Expanding the Role of Generative AI in UX
Generative AI offers far more potential than being limited to conversational interfaces like ChatGPT or niche features, such as auto-generating cover letters on job sites. By exploring innovative approaches to integrating Generative AI into your product’s functionality, you can unlock new dimensions of user value.
This guide introduces three perspectives for exploring the integration of Generative AI: System Scope, Spatial Relationships, and Functional Relationships. These frameworks can spark meaningful discussions about incorporating Generative AI into your UX ecosystem.
System Scope: How Much of the System is AI-Driven?
Taking a systems-thinking approach, we can analyze how Generative AI integrates into the overall system by examining its scope.
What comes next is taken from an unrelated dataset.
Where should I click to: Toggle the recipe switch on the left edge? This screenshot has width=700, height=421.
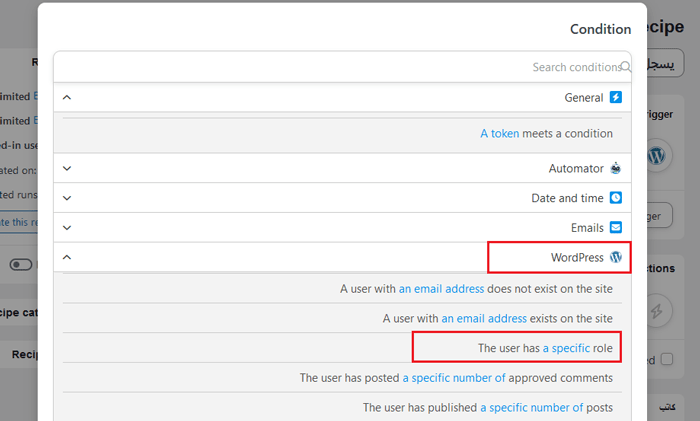[x=22, y=265]
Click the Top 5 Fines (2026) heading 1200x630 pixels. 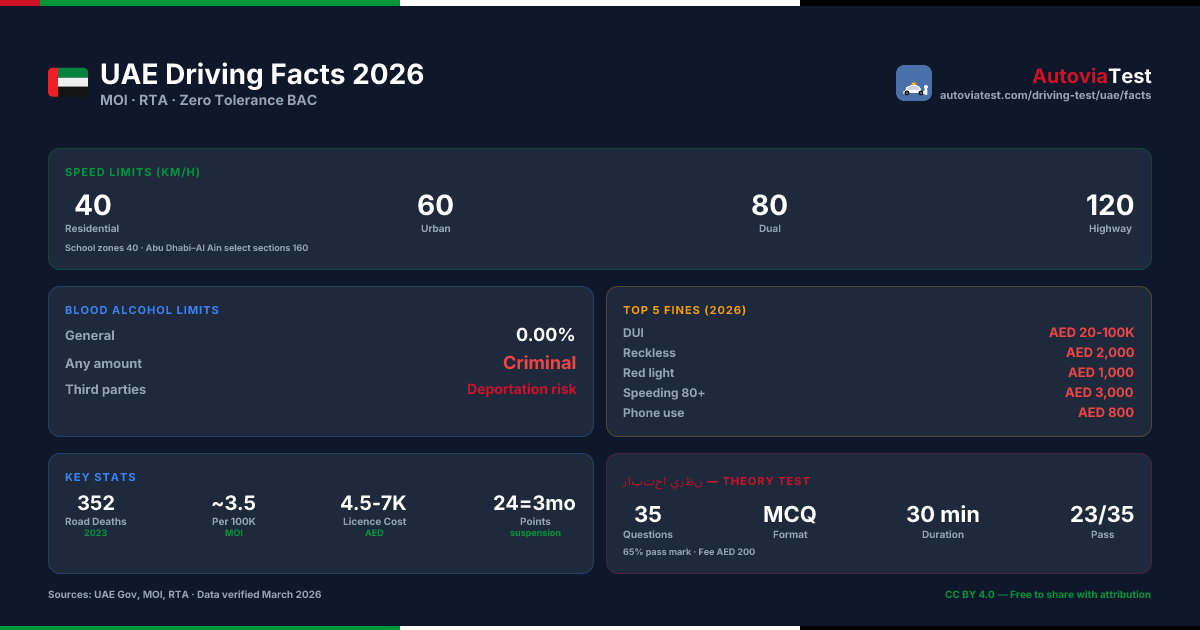[x=685, y=310]
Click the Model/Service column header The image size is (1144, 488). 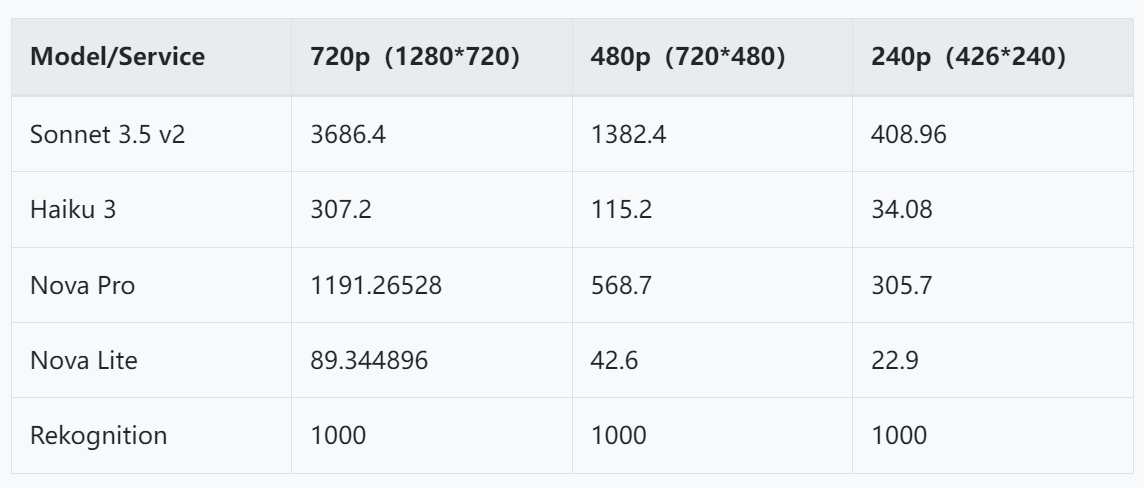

System scope can be categorized into four levels: Component, Feature, Flow, and Application.
1. Component
AI provides contextual enhancements to specific UI elements.
- Example: A table cell with an info icon that opens a Generative AI-powered explanation.
This represents the most lightweight integration of AI.
2. Feature
Generative AI performs specific tasks within an existing feature.
- Example: A “Generate Content” button embedded in a text editor.
This allows AI to serve as an actionable tool within the existing functionality.
3. Flow
AI automates or reshapes workflows, potentially eliminating screens or steps in a process.
- Example: AI reimagining a user’s workflow by automating routine tasks or optimizing task sequences.
4. Application
Here, AI becomes the core driver of a standalone application designed for a specific purpose.
- Examples:
- Rationale AI helps users make informed decisions.
- Julius AI integrates data analysis and visualization.
Platform and Ecosystem
At broader levels, AI can operate within:
- Platforms: Supporting multiple applications with tailored AI experiences (e.g., industry-specific, organization-focused, or personal platforms like Rewind AI).
- Ecosystems: Connecting features across apps and platforms to create cohesive, cross-functional AI systems (e.g., Cove.AI or Salesforce’s Generative Canvas).
Spatial Relationships: Where Does AI Reside Relative to Features?
Spatial integration considers how Generative AI features are positioned within an application. Key spatial relationships include:
1. Separate
Generative AI is hosted on a different screen or page, isolating it from existing features.
- Example: Testing new AI capabilities without disrupting the current user experience.
2. Alongside
AI features are placed adjacent to existing tools, providing supplementary functionality.
- Example: Microsoft Copilot or Google Workspace’s AI sidebar for generating images.
3. Layered
AI functionality overlays existing features, such as Grammarly’s floating window for content enhancement.
4. Integrated – Parent
AI takes the lead in driving the user experience.
- Example: Generative AI powering search results on Perplexity.ai.
5. Integrated – Child
AI complements an existing feature by providing secondary insights or outputs.
- Example: Bing’s AI-generated content is part of search results.
6. Point
AI adds micro-interactions, such as tooltips or annotations, to enhance specific elements.
- Example: AI-generated explanations embedded in table cells or form fields.
7. Canvas
AI-generated elements populate a canvas interface, allowing users to arrange and interact freely.
- Example: Salesforce Generative Canvas integrates enterprise data for diagramming and planning.
Functional Relationships: How Do AI and Features Interact?
Functional relationships determine how Generative AI interacts with the surrounding features or content. These relationships can range from minimal interaction to deeply integrated workflows:
1. Separate
The AI operates independently of content on the screen.
- Example: Google’s “Create Image with Duet AI” operates independently of slide content.
2. Aware Of
AI responds to specific user actions by leveraging existing content but requires manual input to integrate results.
- Example: IBM WatsonX Code Assistant generates suggestions based on user selections.
3. Acting Upon
Changes in feature content automatically update AI outputs.
- Example: MIRO Assist responds dynamically to diagram changes.
4. Feature Incorporates
AI generates content directly within a feature, streamlining user workflows.
- Example: Automated table generation in response to structured data inputs.
5. Uses Feature
AI integrates feature components conversationally, offering advanced editing and arrangement capabilities.
- Example: Perplexity.ai combines AI results with interactive features like source analysis.
6. Uses Conversationally
AI integrates features seamlessly within an ongoing conversation, maintaining a conversational context.
Key Takeaways
When incorporating Generative AI into your products, use these perspectives to guide discussions and identify the best integration strategies. The value of Generative AI depends on aligning its system scope, spatial positioning, and functional relationships with user needs and product goals.